The operation began with a heavy artillery barrage at midday on 12 October, after the battalion had spent a drenching night in the woods 2 miles north of Overloon. The Coldstream with 8 brigade were to take Overloon, 1 Squ. supporting the 1st Suffolks and 3 Sqn. helping the East Yorks., and the Grenadiers with 9th Brigade were to pass through to attack Venray 3 miles further South. The battalion were to be supported by A.V.R.E.s (Armoured Vehicles Royal Engineers – which were Churchill tanks modified in various ways to suit the needs of Assault Engineers) and flails. The Royal Engineers had worked hard to prepare approaches for the tanks through the bogs, dikes and copses which barred their path. At first the advance went briskly. 1 Sqn. went in on the right and 3 Sqn. on the left of the attack. Battalion Headquarters, advancing in the centre, found that the infantry had divided on either side of the village and that it was entering Overloon alone. Nonetheless, headquarters troop advanced only to encounter a minefield. The rear link and the spare rear link tanks both came to grief and the Adjutant was wounded. Now the two forward squadrons also met minefields, and both enemy tanks and anti tank guns were brought to bear upon them. 1 Sqn. lost two tanks to a Panther and Lt. Reginald Francis Longueville, forced out of his own tank by a direct hit, was killed by small arms fire as he tried to board another. Yet both squadrons pressed on. The Royal Engineers cleared the minefields under heavy mortar fire, and by 5pm, the village had fallen.
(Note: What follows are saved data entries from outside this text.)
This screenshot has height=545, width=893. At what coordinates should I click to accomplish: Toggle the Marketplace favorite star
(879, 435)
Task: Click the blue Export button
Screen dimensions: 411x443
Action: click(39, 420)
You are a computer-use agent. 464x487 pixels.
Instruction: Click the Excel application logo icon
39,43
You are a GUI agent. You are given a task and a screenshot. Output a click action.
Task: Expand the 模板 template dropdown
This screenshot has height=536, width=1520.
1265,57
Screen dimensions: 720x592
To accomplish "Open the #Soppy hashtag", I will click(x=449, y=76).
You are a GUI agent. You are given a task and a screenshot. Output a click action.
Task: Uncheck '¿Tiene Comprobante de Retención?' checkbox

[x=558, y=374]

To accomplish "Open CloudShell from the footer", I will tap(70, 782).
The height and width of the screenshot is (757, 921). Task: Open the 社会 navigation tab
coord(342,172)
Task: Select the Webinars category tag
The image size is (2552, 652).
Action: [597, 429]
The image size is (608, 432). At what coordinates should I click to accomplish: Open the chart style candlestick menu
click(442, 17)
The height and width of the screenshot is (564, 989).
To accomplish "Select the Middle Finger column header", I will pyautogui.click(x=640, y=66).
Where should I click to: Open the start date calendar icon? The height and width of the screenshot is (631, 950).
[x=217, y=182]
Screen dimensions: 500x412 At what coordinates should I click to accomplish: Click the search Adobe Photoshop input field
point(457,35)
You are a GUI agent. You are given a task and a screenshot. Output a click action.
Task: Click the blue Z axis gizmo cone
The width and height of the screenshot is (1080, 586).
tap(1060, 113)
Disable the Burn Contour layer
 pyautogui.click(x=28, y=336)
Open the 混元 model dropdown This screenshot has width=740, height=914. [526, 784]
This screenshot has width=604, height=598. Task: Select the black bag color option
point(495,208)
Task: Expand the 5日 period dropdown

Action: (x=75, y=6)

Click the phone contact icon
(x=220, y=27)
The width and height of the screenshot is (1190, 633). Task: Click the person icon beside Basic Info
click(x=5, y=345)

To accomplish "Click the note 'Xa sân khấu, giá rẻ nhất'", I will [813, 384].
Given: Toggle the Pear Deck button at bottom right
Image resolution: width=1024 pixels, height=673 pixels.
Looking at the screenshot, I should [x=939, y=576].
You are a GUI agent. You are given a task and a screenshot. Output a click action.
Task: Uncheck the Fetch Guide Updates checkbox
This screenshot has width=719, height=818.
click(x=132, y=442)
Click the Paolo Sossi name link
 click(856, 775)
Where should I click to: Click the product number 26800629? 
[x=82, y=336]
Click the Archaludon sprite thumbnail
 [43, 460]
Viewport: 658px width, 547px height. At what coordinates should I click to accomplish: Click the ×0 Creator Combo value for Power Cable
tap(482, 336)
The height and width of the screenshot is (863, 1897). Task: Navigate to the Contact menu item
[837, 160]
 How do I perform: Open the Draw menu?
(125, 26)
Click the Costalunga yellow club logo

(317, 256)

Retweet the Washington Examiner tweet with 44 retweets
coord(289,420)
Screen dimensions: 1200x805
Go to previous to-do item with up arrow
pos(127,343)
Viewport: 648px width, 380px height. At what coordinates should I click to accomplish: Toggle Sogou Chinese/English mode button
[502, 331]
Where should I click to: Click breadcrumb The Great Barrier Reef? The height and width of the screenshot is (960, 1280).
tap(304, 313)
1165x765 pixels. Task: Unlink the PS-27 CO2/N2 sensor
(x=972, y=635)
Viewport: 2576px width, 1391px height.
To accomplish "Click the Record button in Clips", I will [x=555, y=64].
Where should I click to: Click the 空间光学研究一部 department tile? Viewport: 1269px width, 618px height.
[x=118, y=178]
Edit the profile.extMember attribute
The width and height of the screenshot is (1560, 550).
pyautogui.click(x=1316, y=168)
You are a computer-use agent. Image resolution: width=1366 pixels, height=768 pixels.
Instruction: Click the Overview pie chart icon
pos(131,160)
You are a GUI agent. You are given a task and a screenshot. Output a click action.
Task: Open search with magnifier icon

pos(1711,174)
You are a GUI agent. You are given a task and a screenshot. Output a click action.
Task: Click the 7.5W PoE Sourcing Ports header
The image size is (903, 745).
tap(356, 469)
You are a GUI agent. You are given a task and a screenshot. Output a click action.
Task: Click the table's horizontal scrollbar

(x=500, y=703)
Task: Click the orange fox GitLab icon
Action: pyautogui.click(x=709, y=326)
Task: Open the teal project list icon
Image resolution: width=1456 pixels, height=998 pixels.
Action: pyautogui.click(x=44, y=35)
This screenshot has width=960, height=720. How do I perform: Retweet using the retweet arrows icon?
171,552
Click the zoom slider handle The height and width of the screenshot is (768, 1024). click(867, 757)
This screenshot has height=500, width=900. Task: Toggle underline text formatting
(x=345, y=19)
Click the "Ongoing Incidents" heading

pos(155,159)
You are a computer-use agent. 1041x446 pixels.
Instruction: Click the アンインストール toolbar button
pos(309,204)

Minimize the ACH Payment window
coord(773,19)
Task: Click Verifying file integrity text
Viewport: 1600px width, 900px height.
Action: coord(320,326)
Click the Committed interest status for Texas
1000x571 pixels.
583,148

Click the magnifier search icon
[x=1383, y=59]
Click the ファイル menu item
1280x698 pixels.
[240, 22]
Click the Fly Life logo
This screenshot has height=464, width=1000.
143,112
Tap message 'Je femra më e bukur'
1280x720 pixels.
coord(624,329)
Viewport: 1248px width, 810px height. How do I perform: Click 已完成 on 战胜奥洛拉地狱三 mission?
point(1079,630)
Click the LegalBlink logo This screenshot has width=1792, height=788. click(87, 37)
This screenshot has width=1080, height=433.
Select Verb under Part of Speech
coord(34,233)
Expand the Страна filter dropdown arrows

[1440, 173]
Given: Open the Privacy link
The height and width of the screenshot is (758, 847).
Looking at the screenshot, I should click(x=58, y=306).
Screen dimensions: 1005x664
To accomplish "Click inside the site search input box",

During his time with the Coldstream Guards, Lt. Longueville was mentioned in despatches, indicating a gallant or meritorious action that he had taken in the face of the enemy.
His old school printed the following obituary in The Ampleforth Journal of January 1945:
“Reggie Longville arrived at Ampleforth as a small boy in September 1934 and joined St Cuthbert’s House. From the first moment, he took to school life like a duck to water, showing little of that shy diffidence or shrinking at the unknown which so often makes a boy’s first term at school something of a trial. From the earliest days, he possessed a supremely cheerful and gay outlook on life, an attitude which distinguished him throughout his short life. Nothing perturbed him or upset his complete love of life and living. To this cheerful outlook were added a natural ease of manner and a power always of adapting himself to his company, qualities which made him so generally popular and so agreeable a companion.
His interest in his work may have been somewhat perfunctory, but during his last year at school he showed powers of concentration and effort which surprised those who thought they knew him. His philosophy of taking things as they came and of letting events work themselves out was not one that nourishes athletic ambition, but his strong and powerful physique found a natural outlet as a very useful Rugger forward of the solid rooting type. He played in the 1st XV and of course for his house and he was a useful cross-country runner.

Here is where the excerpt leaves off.